Air and missile strikes, or increased use of unmanned aerial vehicles like the Predator — equipped with a Hellfire missile — might pose an alternative to ground forces.
“That’s something appropriate,” the retired Army officer said. “The Pakistanis tacitly recognize that’s something we can do. We can do it without the destruction, violent response, pushback [that U.S. ground troops would provoke]. That pattern has been established. And the Pakistani government, to some extent, tolerates that.”
Yet the prospect of destabilization remains — particularly if Obama’s proposal suffers from mission creep; or if the strikes hit the wrong people, which in war is virtually inevitable.
“It’s so unpopular domestically that it puts at risk, from the military’s perspective, the legitimacy of their enterprise,” said the former government official. “Very rarely is something so unpopular and unifying of Pakistanis against something as U.S. military action is. We have successfully unified an otherwise very divergent Pakistani public opinion against a), any military actions in the FATA at all; and b) U.S. unilateral actions in the FATA.”
Then there’s the question of the U.S. intelligence network in the tribal areas. Not many believe that Washington has a particularly robust network of human intelligence in the area where bin Laden and his top aides are suspected of operating.
“The only way to get good targeting is to find disloyal people in the networks,” said Brian Katulis of the Center for American Progress. “It’s the only way we were able to get Zarqawi,” referring to the former chief of Al Qaeda in Iraq, killed by the U.S. military in 2006.
The former government official added, “The target is a fast-moving target with a lot of protection around it. When you have a population not sympathetic to the U.S., people, who might have been neutral, become mildly protective of the people they should be against.”

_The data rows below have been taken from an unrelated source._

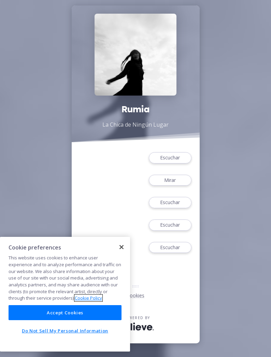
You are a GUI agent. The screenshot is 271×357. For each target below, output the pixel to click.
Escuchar (170, 158)
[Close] (121, 247)
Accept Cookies (65, 313)
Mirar (170, 180)
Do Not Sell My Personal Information (65, 331)
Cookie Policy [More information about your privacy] (88, 298)
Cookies (135, 295)
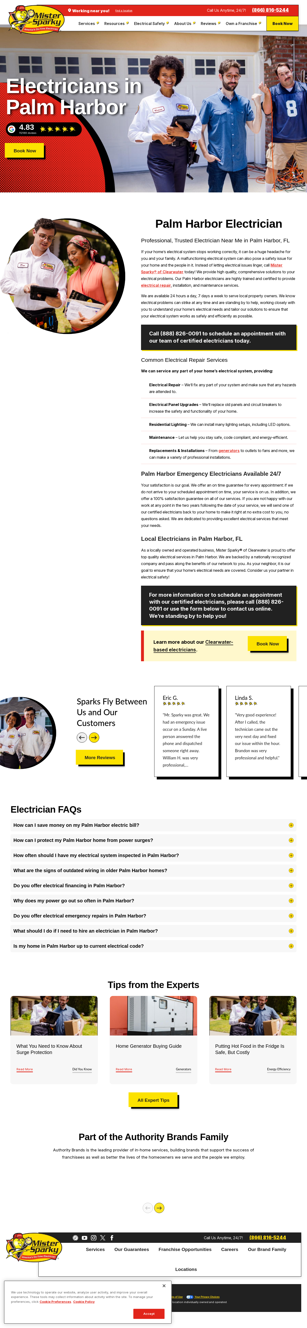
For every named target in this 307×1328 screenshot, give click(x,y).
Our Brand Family (267, 1249)
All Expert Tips (153, 1100)
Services (95, 1249)
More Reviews (100, 757)
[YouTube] (84, 1238)
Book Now (282, 23)
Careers (229, 1249)
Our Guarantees (131, 1249)
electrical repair (156, 285)
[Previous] (82, 737)
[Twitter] (103, 1238)
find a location (123, 10)
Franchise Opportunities (185, 1249)
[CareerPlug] (75, 1238)
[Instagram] (93, 1238)
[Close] (164, 1285)
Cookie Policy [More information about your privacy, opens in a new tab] (84, 1302)
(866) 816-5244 (270, 10)
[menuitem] (89, 23)
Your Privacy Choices (203, 1296)
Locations (186, 1269)
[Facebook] (112, 1238)
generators (229, 450)
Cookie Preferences (55, 1302)
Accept (148, 1314)
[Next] (94, 737)
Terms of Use (175, 1296)
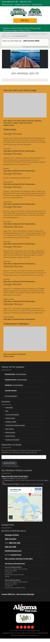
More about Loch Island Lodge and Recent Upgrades (22, 121)
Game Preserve (10, 436)
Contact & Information (12, 440)
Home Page (9, 407)
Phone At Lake (7, 4)
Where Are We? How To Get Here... (15, 476)
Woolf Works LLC (34, 635)
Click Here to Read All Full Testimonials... (19, 151)
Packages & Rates (10, 422)
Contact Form (37, 4)
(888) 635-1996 (12, 1)
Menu (25, 20)
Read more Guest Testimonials (14, 354)
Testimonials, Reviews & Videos (15, 425)
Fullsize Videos (8, 125)
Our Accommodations (12, 414)
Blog (6, 411)
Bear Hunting (9, 429)
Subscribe (9, 463)
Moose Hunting (10, 432)
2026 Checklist (10, 539)
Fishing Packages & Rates (33, 630)
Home (5, 34)
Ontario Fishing (10, 418)
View (17, 123)
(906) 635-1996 (25, 1)
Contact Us (21, 630)
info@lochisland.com (22, 4)
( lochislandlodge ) (15, 374)
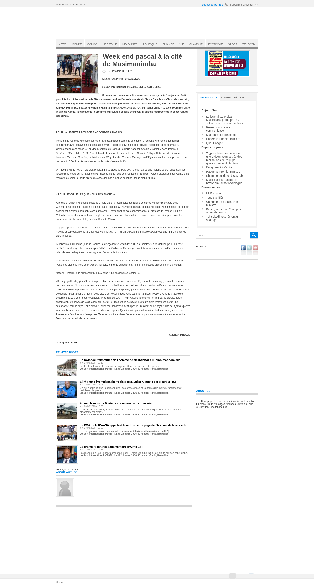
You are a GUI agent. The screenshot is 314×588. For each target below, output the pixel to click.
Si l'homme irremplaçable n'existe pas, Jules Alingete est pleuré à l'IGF (128, 381)
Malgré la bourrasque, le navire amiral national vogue (224, 181)
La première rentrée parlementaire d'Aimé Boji (111, 446)
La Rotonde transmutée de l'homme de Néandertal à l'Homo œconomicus (130, 360)
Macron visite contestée (221, 134)
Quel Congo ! (214, 143)
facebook (243, 250)
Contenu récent (232, 97)
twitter (249, 250)
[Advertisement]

In other words, the available intelligence might not rise to the level required by one of Obama’s criteria for action.
For his part, it is not clear what Sen. John McCain’s position is on attacking Al Qaeda in Pakistan. In the debate, he attacked Obama not on the merits of the argument, but for “say[ing] that out loud,” an echo of Clinton’s argument.
In his most substantive comment, McCain said “If you have to do things, you have to do things, and you work with the Pakistani government.”
But when his running mate, Alaska Gov. Sarah Palin told a Pennsylvania voter “if that’s what we have to do stop the terrorists from coming any further in [to Afghanistan], absolutely, we should,” McCain effectively overruledher, saying it would be “gotcha journalism” to conclude anything other than that “Gov. Palin and I agree that you don’t announce that you’re going to attack another country.” However, McCain has joked about bombing Iran, and within months of the Sept. 11 terrorist attacks, toldtroops aboard the U.S.S. Theodore Roosevelt, “Next stop, Baghdad.” But the former government official warned, “The challenge of Pakistan is an independent challenge, one independent of Afghanistan. If we subordinate it to Al Qaeda, we are risking falling into a hole. The alienation or loss of Pakistan [would be] a blow to regional stability for years to come.”
All experts interviewed for this piece agreed on two points: first, the preference by far would be to induce the Pakistanis to take action against Al Qaeda themselves; second, U.S. incursions into Pakistan need to remain limited.
“In terms of making this normal or routine, or requiring a fairly low threshold [for action], that’s a mistake,” said the retired Army officer. “Reserve this for the most critical [Al Qaeda] leadership targets. … Osama bin Laden and Zawahiri are of such significance to the U.S. that my sense is that any president would reserve the right to make that decision.”